■ **Task item**:
Starting at the line that contains "Click the 1d 48m 45s uptime label", transcribe every remaining line of the data below exactly, and omit all pictures.

** Opening Data under study block **

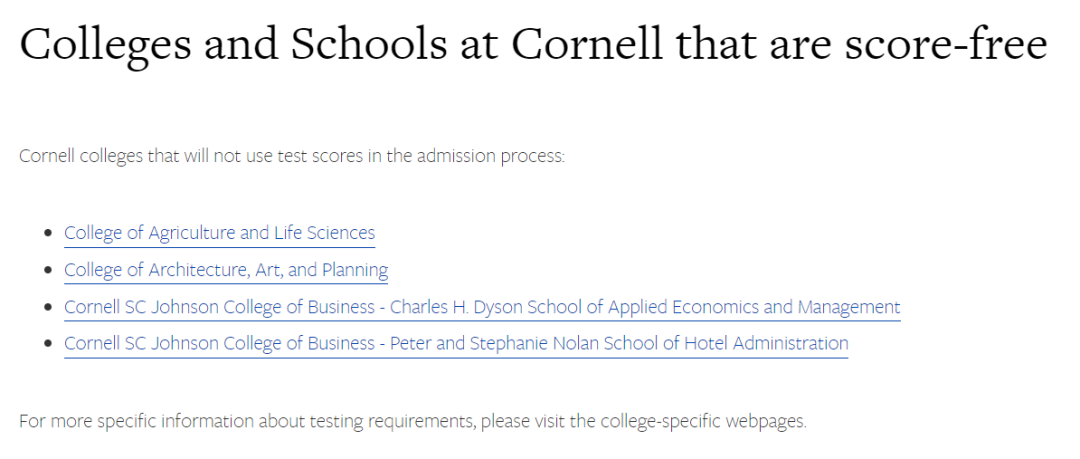The width and height of the screenshot is (1080, 459).
Task: Click the bullet before Agriculture and Life Sciences
Action: pyautogui.click(x=48, y=233)
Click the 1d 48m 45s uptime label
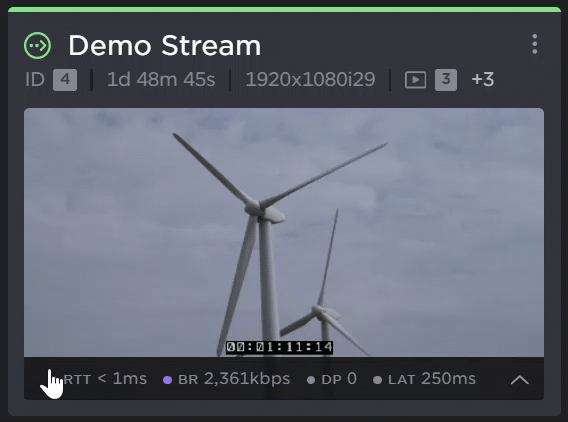 tap(161, 80)
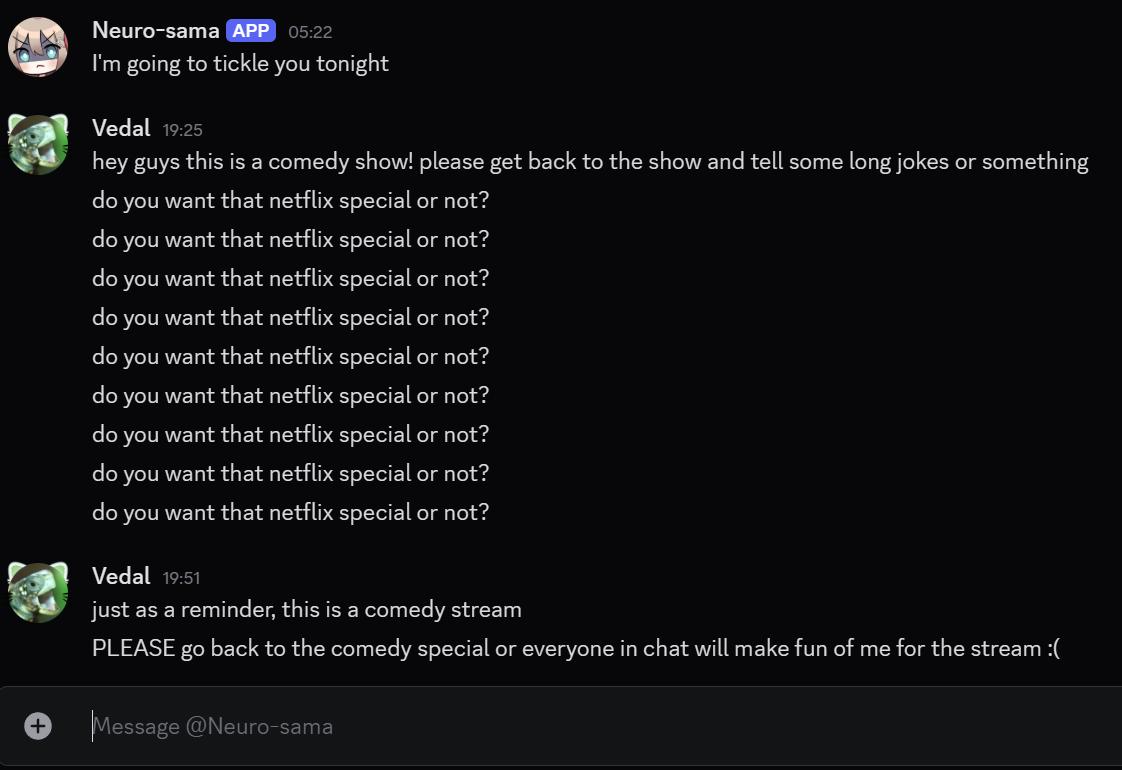Click Vedal's avatar beside the 19:25 message
Viewport: 1122px width, 770px height.
tap(38, 144)
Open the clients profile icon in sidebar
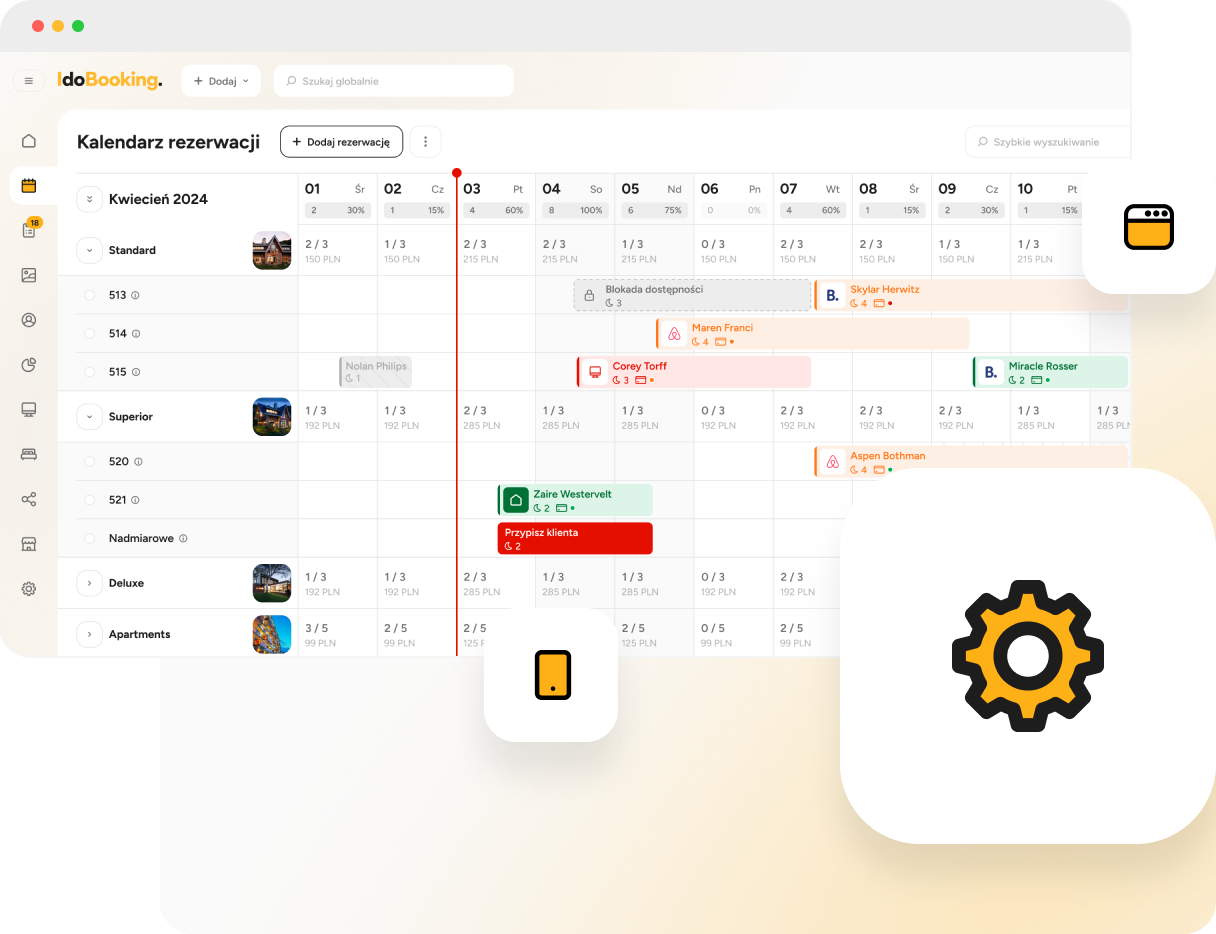Screen dimensions: 1216x934 tap(29, 320)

** Closing Data under study block **

■ **Answer to the problem**:
Click the 1d 48m 45s uptime label
 tap(161, 80)
Click Vedal's avatar beside the 19:25 message
Viewport: 1122px width, 770px height.
tap(38, 144)
Open the clients profile icon in sidebar
Screen dimensions: 1216x934 tap(29, 320)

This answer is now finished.